The specific danger of the focusing illusion in mental health is that, in the absence of more knowledge about a person's experience the diagnosis itself becomes the over-valued piece of information, leading to a situation in which alternative explanations for a person’s suffering are no longer considered. Once someone has been flagged as "Personality Disordered" (say) it becomes extremely easy to interpret everything they do in the light of this information (Rosenhan's classic study of psychiatric wards is of course the classic example of this). More importantly still, it becomes much harder to see what they experience in terms other than those set out by the notion of the disorder. Any readers of this blog who have been diagnosed with serious disorders like Schizophrenia or Bipolar Disorder may have their own stories to tell about how the strong medical connotations of these words can seem to prevent them from being given access to other more humanistic therapeutic input. This paper by Joanna Moncrieff (which was brought to my attention by Dr David Murphy, whose blog on psychotherapy is here) is a good illustration of the ways diagnosis can obscure rather than illuminate the complexities of people's problems.

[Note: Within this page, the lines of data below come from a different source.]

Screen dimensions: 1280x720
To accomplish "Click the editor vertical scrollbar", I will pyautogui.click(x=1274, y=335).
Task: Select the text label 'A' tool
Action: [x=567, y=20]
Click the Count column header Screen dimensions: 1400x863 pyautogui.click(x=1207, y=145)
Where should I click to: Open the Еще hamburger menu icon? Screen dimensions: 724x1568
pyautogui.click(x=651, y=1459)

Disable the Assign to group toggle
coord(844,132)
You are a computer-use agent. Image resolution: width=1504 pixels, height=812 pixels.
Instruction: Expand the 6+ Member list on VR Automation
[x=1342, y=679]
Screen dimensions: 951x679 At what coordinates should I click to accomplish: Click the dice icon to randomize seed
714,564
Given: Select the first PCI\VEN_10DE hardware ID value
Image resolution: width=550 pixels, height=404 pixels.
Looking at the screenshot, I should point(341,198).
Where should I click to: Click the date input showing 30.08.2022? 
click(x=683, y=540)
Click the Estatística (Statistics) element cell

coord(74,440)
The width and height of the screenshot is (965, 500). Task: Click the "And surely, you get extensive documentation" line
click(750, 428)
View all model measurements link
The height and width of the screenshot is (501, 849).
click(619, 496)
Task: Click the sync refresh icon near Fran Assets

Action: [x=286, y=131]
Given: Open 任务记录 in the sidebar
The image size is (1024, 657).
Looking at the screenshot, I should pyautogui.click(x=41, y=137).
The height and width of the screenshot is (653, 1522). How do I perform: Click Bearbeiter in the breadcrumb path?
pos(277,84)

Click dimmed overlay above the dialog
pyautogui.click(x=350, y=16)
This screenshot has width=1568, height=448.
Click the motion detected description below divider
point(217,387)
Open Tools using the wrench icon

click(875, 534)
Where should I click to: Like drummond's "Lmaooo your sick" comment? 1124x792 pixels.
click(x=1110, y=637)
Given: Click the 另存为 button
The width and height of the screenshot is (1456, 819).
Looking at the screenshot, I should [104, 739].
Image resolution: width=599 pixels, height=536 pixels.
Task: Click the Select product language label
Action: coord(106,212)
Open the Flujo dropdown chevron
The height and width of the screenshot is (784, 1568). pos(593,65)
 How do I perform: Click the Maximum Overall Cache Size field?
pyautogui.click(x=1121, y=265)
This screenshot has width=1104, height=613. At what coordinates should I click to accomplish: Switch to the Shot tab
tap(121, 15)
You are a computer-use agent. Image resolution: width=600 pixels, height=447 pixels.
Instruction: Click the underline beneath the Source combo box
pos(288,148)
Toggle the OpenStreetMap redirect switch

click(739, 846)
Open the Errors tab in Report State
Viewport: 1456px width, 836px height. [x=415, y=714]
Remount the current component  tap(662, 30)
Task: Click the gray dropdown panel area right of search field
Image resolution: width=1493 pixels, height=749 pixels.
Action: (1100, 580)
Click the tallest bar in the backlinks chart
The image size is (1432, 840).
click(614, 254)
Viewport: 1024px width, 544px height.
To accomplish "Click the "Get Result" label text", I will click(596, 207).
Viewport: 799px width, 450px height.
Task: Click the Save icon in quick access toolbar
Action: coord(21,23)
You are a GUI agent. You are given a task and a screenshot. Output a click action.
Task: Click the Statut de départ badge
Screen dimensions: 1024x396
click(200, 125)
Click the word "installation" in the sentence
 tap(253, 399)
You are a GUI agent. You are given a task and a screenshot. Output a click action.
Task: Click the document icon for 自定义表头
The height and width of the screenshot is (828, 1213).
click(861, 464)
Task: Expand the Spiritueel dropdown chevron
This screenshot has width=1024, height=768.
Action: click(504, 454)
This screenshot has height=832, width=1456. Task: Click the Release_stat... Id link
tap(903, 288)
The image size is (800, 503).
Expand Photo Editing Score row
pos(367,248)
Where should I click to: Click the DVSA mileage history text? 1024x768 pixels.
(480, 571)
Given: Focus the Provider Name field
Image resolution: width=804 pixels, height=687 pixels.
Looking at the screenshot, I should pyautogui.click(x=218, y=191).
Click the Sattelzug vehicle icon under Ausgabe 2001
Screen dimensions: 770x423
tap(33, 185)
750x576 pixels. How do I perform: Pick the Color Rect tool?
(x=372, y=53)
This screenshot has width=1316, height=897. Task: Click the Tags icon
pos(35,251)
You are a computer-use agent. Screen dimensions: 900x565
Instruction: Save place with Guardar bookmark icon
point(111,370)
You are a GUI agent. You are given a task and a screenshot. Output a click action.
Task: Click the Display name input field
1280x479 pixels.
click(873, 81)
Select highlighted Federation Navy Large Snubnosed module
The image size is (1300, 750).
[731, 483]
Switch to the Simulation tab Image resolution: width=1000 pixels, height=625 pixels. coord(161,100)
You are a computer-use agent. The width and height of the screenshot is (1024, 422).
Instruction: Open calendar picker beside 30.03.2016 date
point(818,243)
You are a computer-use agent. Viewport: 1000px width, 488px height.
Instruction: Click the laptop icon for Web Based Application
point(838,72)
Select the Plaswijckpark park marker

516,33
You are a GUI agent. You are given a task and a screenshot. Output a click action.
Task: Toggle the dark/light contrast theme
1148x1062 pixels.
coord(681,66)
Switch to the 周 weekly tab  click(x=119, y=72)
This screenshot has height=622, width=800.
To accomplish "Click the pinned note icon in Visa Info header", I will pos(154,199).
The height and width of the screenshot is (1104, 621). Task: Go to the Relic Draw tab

Perhaps it's possible for psychiatric diagnosis to be helpful in spite of the focusing illusion. By necessity this is the case in physical medicine, where nobody disputes that it is generally worth knowing you have Cancer in spite of the sometimes devastating implications of that knowledge. However, psychological disorder constructs are infinitely more slippery and controversial than Cancer, and in the ongoing competition with other tricky self-relevant concepts, they are receiving a huge steroid boost by their inclusion in the DSM.    They may be responsible for obscuring other aspects of service-user's very personhood.